Each line in the data holding "sidebar" should be listed.

= Beginning of Section =

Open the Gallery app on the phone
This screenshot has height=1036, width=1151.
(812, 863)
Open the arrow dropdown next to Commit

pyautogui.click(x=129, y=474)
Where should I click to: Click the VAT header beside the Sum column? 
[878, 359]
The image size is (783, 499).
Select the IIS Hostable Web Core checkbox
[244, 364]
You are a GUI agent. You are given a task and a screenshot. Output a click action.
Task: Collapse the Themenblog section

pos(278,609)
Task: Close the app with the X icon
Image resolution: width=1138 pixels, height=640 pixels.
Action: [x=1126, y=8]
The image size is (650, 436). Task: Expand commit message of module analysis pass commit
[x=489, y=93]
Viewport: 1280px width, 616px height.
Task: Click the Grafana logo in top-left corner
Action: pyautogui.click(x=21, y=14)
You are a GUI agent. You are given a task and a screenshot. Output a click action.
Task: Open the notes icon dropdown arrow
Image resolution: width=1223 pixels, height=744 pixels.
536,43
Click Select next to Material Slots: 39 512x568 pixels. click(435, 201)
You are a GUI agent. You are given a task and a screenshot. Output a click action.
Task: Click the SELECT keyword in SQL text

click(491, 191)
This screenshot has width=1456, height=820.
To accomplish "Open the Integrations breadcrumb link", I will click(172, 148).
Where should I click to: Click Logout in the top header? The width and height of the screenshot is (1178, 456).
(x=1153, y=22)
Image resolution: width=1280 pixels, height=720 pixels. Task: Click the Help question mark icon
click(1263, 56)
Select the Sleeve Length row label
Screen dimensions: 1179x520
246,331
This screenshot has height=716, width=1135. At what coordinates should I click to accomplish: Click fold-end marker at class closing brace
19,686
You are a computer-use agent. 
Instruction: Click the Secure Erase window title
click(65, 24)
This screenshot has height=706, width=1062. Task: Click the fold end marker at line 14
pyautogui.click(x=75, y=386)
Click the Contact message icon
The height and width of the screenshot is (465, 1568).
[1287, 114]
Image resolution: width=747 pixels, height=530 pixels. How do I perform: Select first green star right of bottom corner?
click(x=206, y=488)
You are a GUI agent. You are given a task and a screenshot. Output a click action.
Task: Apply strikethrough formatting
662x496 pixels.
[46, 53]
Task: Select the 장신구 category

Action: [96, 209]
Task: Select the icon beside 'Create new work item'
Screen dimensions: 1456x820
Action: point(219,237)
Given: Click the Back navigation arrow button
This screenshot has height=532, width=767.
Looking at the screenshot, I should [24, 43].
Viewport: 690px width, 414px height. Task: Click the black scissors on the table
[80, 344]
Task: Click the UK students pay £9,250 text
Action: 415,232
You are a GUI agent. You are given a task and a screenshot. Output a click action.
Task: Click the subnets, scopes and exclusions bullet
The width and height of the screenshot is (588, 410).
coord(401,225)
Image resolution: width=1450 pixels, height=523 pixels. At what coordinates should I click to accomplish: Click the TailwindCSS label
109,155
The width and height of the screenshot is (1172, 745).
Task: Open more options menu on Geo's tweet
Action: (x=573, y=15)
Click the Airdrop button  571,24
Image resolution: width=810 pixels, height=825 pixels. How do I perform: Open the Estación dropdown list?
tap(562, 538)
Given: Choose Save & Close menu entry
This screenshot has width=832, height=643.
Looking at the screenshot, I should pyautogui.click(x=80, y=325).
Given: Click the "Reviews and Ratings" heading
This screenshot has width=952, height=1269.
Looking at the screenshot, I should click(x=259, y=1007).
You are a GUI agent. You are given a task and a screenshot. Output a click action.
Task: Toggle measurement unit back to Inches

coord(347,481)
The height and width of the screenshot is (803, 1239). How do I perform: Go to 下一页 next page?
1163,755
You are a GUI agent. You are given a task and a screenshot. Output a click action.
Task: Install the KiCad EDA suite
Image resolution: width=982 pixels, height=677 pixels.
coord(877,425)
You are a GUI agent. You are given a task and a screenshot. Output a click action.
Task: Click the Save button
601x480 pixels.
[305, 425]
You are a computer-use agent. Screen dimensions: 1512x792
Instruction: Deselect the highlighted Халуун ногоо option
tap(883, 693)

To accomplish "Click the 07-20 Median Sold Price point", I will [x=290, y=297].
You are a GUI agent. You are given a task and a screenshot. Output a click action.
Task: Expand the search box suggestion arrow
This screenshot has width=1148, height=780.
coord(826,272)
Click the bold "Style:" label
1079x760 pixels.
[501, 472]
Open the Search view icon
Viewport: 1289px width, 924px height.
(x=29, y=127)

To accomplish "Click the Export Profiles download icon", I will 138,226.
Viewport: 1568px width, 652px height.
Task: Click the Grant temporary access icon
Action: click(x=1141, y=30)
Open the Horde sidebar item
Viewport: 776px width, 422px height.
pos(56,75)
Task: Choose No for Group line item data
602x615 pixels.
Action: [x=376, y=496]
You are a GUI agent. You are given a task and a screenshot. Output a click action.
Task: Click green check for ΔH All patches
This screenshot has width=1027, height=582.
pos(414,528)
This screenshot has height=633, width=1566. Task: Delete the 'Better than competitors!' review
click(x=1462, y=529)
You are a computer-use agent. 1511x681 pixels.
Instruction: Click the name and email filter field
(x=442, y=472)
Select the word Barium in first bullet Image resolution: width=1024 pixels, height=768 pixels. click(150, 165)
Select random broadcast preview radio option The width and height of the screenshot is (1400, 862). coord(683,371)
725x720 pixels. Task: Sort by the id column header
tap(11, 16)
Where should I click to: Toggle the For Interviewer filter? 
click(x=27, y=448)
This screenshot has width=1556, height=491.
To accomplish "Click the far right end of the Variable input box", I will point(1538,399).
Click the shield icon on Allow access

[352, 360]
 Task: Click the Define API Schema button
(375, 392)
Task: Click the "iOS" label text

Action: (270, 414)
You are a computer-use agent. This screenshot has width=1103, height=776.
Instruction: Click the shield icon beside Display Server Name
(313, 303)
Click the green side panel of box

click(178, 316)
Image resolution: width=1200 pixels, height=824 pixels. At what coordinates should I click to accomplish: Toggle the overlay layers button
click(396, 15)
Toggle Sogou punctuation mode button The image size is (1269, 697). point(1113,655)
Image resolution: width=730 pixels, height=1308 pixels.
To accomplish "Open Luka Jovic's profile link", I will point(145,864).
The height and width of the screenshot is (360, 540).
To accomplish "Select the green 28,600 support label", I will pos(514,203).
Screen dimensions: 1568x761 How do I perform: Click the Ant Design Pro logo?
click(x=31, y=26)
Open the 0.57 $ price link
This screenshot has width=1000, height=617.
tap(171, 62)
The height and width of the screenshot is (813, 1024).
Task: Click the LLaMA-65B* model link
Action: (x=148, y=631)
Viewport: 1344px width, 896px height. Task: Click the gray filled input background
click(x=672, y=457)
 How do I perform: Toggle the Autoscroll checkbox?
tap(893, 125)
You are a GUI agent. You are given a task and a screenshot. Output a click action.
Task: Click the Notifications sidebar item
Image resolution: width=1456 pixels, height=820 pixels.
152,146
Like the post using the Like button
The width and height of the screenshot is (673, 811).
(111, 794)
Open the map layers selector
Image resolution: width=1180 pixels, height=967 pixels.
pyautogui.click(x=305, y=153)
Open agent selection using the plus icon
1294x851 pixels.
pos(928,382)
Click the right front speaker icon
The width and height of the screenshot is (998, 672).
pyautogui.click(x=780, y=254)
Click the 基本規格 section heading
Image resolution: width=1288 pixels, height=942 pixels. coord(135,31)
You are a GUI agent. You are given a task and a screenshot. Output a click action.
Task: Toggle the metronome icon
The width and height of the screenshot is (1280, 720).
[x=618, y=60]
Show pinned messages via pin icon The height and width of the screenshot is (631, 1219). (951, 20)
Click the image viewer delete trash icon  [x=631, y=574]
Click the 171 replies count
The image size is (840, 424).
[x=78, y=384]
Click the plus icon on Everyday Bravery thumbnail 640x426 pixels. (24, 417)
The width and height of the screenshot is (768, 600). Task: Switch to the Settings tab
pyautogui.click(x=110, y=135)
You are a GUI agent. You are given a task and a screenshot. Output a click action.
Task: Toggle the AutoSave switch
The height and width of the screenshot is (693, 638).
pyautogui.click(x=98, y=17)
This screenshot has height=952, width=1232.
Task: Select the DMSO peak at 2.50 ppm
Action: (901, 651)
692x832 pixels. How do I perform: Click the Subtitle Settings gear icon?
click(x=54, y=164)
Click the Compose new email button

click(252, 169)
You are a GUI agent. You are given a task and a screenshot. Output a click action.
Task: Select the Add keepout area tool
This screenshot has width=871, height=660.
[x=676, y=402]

= End of Section =

Result »
Open the Horde sidebar item
Task: Click the Notifications sidebar item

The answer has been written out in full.